The United Nations Information Centre (UNIC) in Nigeria on Tuesday said skin cancer remained a major threat for most people with albinism.
Mr Ronald Kayanja, the Director of UNIC in Nigeria, made the disclosure at an event marking the 2017 International Albinism Awareness Day, organised by the Onome Akinlolu Majaro Foundation, an NGO, in Lagos.
He also described albinism as a rare, non-contagious, genetically inherited condition that affected people worldwide, regardless of ethnicity or gender adding that for a person to be affected by albinism, both parents must carry the gene.
Among the challenges people with albinism face, Kayanja said, “some reports indicate that most people with albinism die from skin cancer between the ages of 30 and 40 years.
“A recent sampling of 77 people with albinism from different African countries seems to support the reported trends. Of the 77 people sampled, 43 had pre-certified lessons and three required immediate surgical attention. This sample indicates the scale of the problem in Africa and the need for immediate attention,’’ he said.
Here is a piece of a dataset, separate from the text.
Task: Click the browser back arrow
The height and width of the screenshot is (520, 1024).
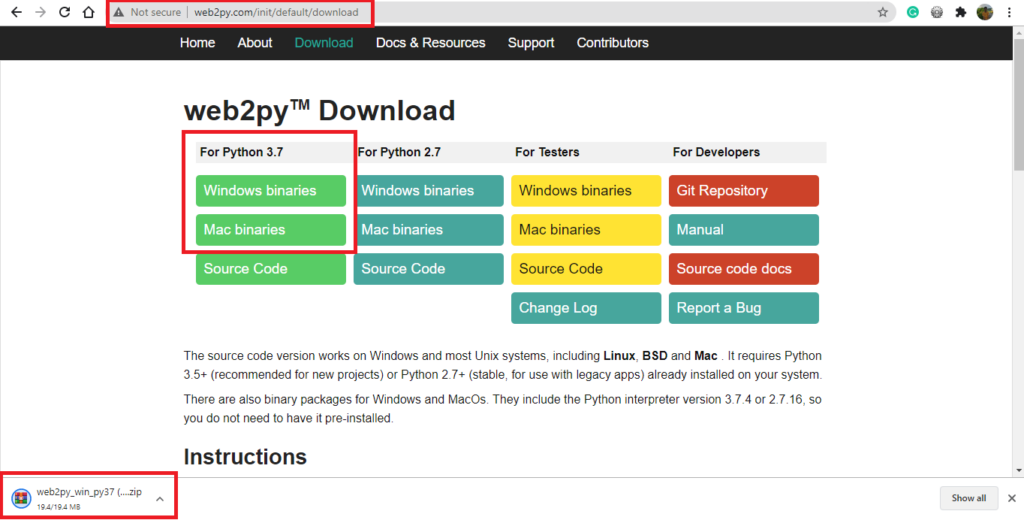Action: (16, 13)
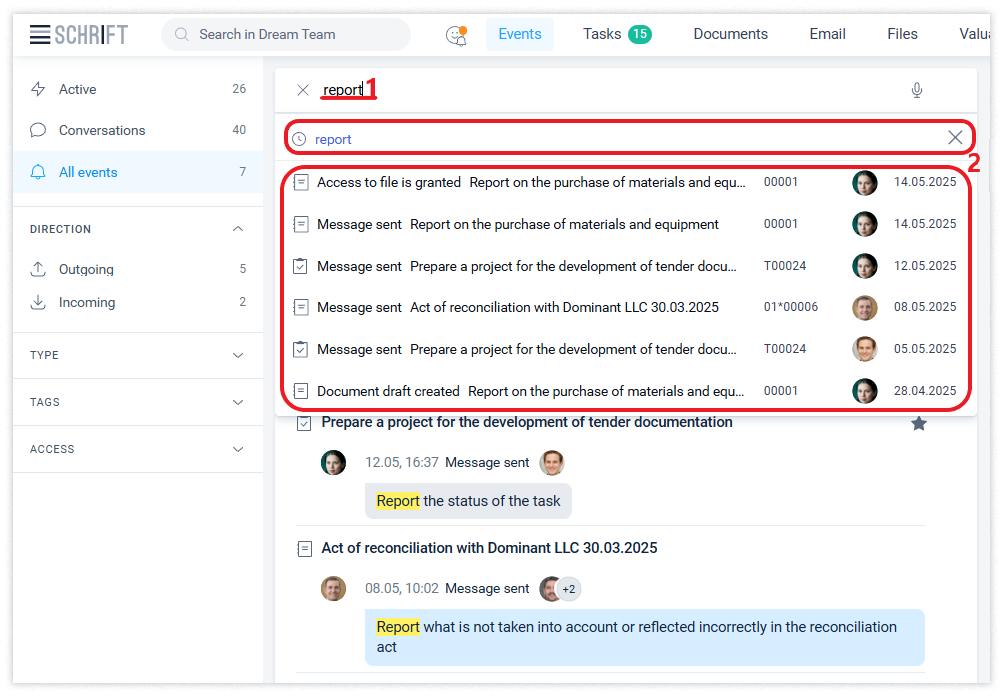
Task: Clear search with X left of report
Action: (x=303, y=90)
He said discrimination against people with albinism is also high though “the expression and severity of the discrimination faced by persons with albinism vary from region to region.’’
He said “women and children with albinism are particularly vulnerable as they are exposed to intersecting and multiple forms of discrimination…children are particularly targeted for ritual killings and women are sometimes victims of sexual violence.’’
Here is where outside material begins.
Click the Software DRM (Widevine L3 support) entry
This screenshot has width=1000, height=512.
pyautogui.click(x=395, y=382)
On other associated challenges of people with albinism, he identified vision impairment and discrimination as being major.
According to him, absence of melanin in the eyes results in high sensitivity to bright light and significant vision impairment; the level of severity varies from one person to another.
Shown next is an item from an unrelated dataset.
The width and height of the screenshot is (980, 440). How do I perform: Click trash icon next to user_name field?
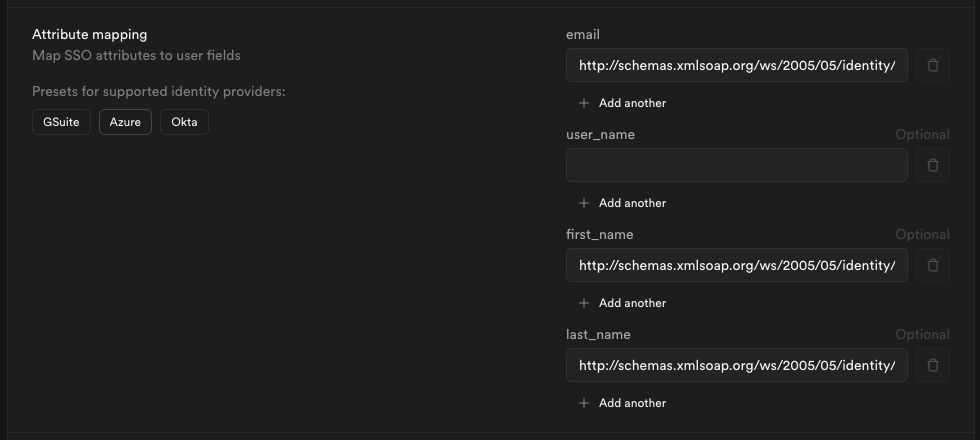coord(933,165)
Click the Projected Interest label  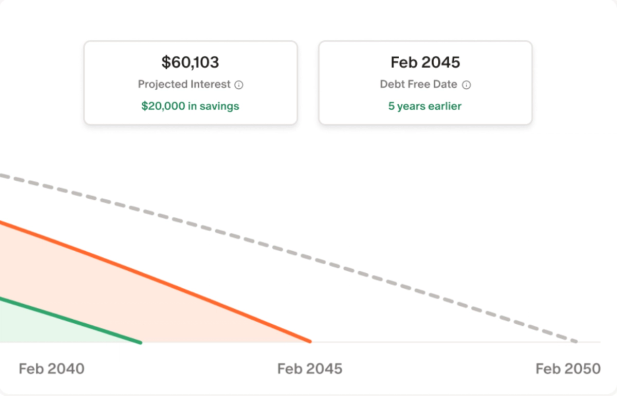(x=184, y=84)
According to the director, all albinos and members of their families need effective protection, speedy and effective investigations in any attack.
He called for increased education and public awareness raising activities on albinism.
Kayanja urged government at all levels to collaborate with relevant regional and international organisations aimed at protecting persons with albinism.
Also, Mrs Onome Okagbare-Majaro, the co-founder of the NGO, appealed to the governments to assist in tackling the spread of skin cancer among albinos.
Okagbare-Majaro said that this could be done through subsided sun screen for albinos.
“If average albino can get sun screen at a cheaper rate, it will go a long way in reducing the incidence. Also, ophthalmological treatment at a subsidized rate will alleviate the plights of people with albinism. This is because most albinos have sight problems and it will help a lot of us who cannot afford such treatment,’’ she said.